Anyway, he helps out a young lady who's wearing a short skirt and having car trouble. She's Angel and she invites him home in thanks, but she's not the sort of character you'd think. This may be how porn films start but this is far from a porn film and Angel is far from the sort of character you'd find in one. She's a bible basher and so offers Herschell a place to stay out of the goodness of her heart. Unfortunately she's also offered a place to her sister Ann and seemingly no end of her friends, all of whom seem to be professional drug dealers. Herschell's a good guy too but I don't know how he could have made it this far given that all it takes to persuade him to smoke something is to call him a coward. So in no time flat, good guy Herschell is a drug addict boffing Ann.
He still has Angel to help him out though and joining her at some sort of impromptu bible study session lands him a job. He's hired by the owner of the Midway Turkey Farm and Hatchery, which means he gets one day of solid work throwing turkeys around and then he starts getting used as a guinea pig in supposedly routine human food experiments. Given that I'm sure you're wondering by now why the film is called Blood Freak, I should explain that one day of eating experimental turkey at the turkey farm turns him into one. He jiggles about for a while in a field like Elvis having an epileptic fit, then heads home to show Ann that he's mutated from Herschell into Herschell with a bizarre turkey mask over his head.
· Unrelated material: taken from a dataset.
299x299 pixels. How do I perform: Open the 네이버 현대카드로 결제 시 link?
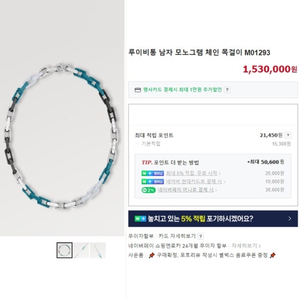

The logic of this story is such that Ann doesn't have a problem with him being a turkey. OK, she's known him for a whole two days at this point and she does initially faint in shock at the sight but it takes her a whole thirty seconds to progress to the point where she calmly wonders aloud about where their relationship will lead and what their future children are going to look like. After all she doesn't actually have to look at him. Yeah, the logic is quite astounding. You won't be too surprised to find that while she's dreaming about Herschell and being unwittingly traded for drugs, Herschell is out searching the town for people doing drugs, hanging them upside down, slitting their throats and drinking their drug altered blood.
There are other twists here This is an amazing film. No, that doesn't mean good in any way, shape or form, but it's certainly amazing. It's a film to watch and ask just what the filmmakers were thinking. They certainly had a point to make here and they had all sorts of ideas, both philosophical and cinematic, to expound. Yet the question remains: what were they thinking. Did they honestly think that the sort of filmgoers who would turn out to see Blood Freak would watch this and be persuaded to give up hard drugs or turn to Jesus?
That certainly appears to be the moral tone: if you're a good Christian you don't even really need to be in the film much, just turn up at the beginning and end of the film to be a catalyst for change. Meanwhile everyone else suffers through panic, depression, addiction, hallucination, death or strange mutation into weird turkey headed monsters killing to feed an unavoidable urge to drink the blood of drug addicts. The irony is that the narrator is throwing all this moral high ground at us while choking on a cigarette. The production obviously didn't have enough funds to take a second shot of that scene. So this could be an attempt to convert us all out of fear to the teachings of Jesus, or it could be a social comment on the American presence in Vietnam. Maybe it's just a straight anti-drug film. Whatever it is, it's amazing and the most amazing thing is that somebody would make it.